Warum soll sich ein Journalist nicht über das Medienschaffen äußern dürfen? Solche Sendungen, wie sie Klonovsky beschreibt, hätte ich früher einfach nicht für möglich gehalten. Ich glaube, ich habe einmal kurz so etwas angeschaut und wußte dann, daß es mich wirklich nicht interessiert oder sogar ekelt. Was mich aber geradezu fassungslos macht, ist, daß in angeblich renommierten Zeitungen, darüber berichtet wird, welcher angeblich Prominente wann und wo an einer solchen Zurschaustellung teilnimmt - wovon ich dann auch nur die Überschriften lese, nicht zuletzt deswegen, weil ich die "Prominenz" gar nicht kenne.
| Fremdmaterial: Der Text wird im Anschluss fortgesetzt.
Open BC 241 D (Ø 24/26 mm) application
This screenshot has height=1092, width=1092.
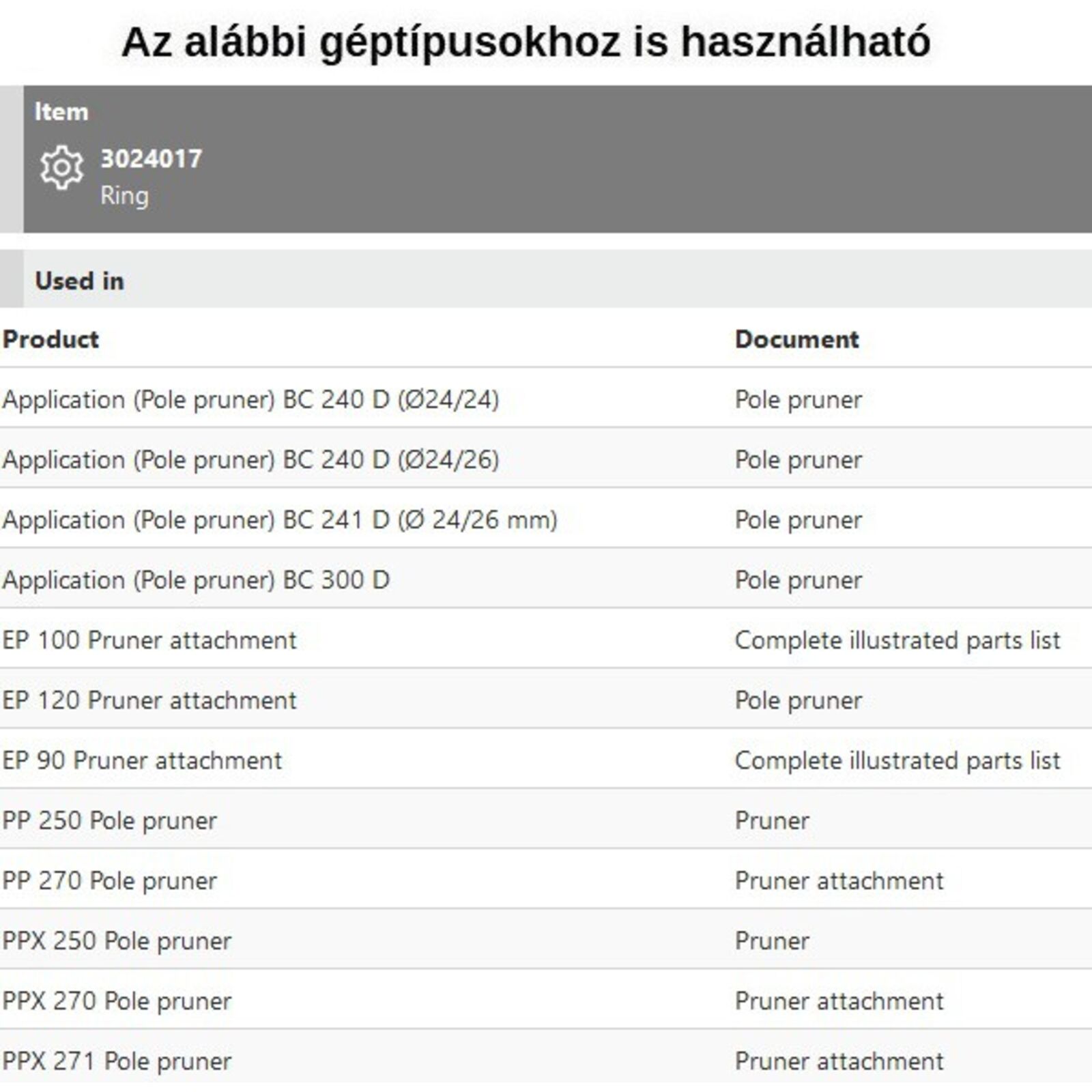[x=280, y=520]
Und Klonovsky hat recht: Wurden früher entstellte, zwergwüchsige Menschen oder gefangene "Wilde" zur Schau gestellt - was heute mit Recht als Erniedrigung betrachtet wird - so scheint es völlig in Ordnung zu sein, wenn sich die weißen Gesunden selbst erniedrigen.

Gravatar: Thomas ex Gotha

Nichts lächerlicher als ein Medienarbeiter, der sich über die Arbeit der Medien echauffiert. Und wem von der Kulturindustrie jeglicher Begriff fehlt, der bedient zum Ausgleich die kleinbürgerlichen Ressentiments gegen Regietheater und Avantgarde und endet, um das traurige Spektakel der Geistlosigkeit abzurunden, in Witzchen über "Mohren".